WHAT THE TASK ASKS >> In the abstract on nationalism below, what do the authors ask students to draw at the start of their classes?

ABSTRACT

For several years, the authors of this essay have begun their classes on nationalism by asking students to draw a pictogram of their “world”—the reality that they experience as significant. These pictograms usually consist of some indication of our globe, often with national flags on it, houses representing homes or schools, and figures of generic humans, often drawn in one or another way that stresses their basic interchangeability. The striking feature of these telegraphic representations has been their uncompromising secularism: they are focused on this mundane experiential world; transcendental forces appear nowhere on these drawings. God, clearly, is absent from these students’ thoughts, even though many of these students would define themselves as religious. Their image of significant reality differs dramatically from the image we find represented in Western art even as late as El Greco, the canvases being filled with the depiction of God and his saints, canvases in which all of the action-everything of significance, that is to say, everything to which the artist strives to attract attention-takes place above the heads of diminutive mortals crowded into the lower quarter (or less) of the painting. The second salient characteristic of the students’ images is the stressed equality of the humans, again contrasting with the representations of humanity in the art of the thirteenth to sixteenth centuries, in which the size of the figure quite often serves as the indication of the person’s social status. Our students’ pictograms invariably reflect the modern form of consciousness-the

secular and egalitarian image of reality that was brought into being by nationalism (Greenfeld 2006: 64-92). Nationalism is the constitutive element of modernity, and it provides the foundational form of consciousness in all societies defined as nations (Greenfeld 1992: 3-26). The perspective of nationalism is the cultural (i.e. symbolic) foundation of modern reality and the foundation on which our students build their identities (Greenfeld 1992; Greenfeld and Eastwood 2007). Our students live in the world created by nationalism. In a short essay such as the present one, the best way to define culture is by analogy

to DNA (for a detailed discussion of culture and the nature of social science, see Greenfeld and Malczewski 2009; Greenfeld 2006: 115-34, 203-23; Greenfeld 2005: 101-16). In human society, culture is the functional equivalent of the genetic code in

animal species: whereas animal social orders are replicated genetically, the bases of our social orders are transmitted symbolically, or culturally. This means that the information contained in a particular form of culture is represented in various social, political, economic, and other arrangements in human society, just as the information contained in a particular genetic code is represented in the patterned behaviors of animals in various situations. Understanding the form of culture that serves this function in a particular society is, therefore, the central task in understanding that society, just as understanding the genotype of a species is the central basis for understanding that species (Durkheim 1995; Greenfeld and Malczewski 2009; Greenfeld 2007: 132-36). An accurate understanding of nationalism brings us much closer to the accurate understanding of the culture of modern society-its politics, economy, and all other aspects of modernitythan any other approach we can take.

INFORMATION PROVIDED >>
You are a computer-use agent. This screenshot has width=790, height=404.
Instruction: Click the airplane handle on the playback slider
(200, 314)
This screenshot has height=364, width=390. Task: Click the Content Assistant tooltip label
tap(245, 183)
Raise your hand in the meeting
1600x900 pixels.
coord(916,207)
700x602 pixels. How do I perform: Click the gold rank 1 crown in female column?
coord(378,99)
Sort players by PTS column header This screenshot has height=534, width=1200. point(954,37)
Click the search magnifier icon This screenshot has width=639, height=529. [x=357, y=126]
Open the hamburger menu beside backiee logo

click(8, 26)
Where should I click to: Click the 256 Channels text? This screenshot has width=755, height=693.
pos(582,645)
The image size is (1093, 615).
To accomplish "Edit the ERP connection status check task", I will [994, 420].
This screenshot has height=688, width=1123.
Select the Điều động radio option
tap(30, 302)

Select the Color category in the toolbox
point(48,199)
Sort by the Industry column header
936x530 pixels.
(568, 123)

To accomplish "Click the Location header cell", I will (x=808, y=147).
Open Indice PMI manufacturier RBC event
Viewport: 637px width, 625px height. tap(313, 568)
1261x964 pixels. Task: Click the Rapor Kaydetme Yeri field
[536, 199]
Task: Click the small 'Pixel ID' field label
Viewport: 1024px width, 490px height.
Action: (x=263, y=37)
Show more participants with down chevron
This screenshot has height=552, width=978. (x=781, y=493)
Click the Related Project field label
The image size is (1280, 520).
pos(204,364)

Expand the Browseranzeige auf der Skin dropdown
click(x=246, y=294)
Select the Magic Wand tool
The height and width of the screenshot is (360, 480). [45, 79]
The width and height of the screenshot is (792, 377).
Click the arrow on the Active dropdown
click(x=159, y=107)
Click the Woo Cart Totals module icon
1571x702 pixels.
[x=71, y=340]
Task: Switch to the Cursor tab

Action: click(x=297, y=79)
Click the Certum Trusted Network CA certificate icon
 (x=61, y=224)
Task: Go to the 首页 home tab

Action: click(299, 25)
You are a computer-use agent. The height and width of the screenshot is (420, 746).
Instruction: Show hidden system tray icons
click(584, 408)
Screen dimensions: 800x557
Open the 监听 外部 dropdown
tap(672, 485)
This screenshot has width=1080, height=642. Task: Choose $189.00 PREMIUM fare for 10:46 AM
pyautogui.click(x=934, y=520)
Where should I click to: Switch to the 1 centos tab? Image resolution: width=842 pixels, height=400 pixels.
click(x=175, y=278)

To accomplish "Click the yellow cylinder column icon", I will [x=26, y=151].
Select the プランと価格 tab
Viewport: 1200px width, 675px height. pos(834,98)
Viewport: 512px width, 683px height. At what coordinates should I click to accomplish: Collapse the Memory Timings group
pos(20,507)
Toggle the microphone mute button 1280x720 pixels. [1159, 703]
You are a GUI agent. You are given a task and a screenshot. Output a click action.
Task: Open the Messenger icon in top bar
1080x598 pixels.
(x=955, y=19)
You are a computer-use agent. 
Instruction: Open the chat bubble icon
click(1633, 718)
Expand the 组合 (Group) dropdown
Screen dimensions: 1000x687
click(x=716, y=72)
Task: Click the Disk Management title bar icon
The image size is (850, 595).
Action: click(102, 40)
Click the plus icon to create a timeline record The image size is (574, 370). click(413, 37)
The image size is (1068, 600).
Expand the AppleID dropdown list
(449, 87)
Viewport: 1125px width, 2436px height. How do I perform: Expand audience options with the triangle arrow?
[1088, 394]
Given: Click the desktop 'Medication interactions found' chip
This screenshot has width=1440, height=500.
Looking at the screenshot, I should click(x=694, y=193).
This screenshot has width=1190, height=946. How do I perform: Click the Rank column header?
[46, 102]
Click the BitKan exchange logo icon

SOLVED PROBLEM >> A pictogram of their "world," the reality that they experience as significant.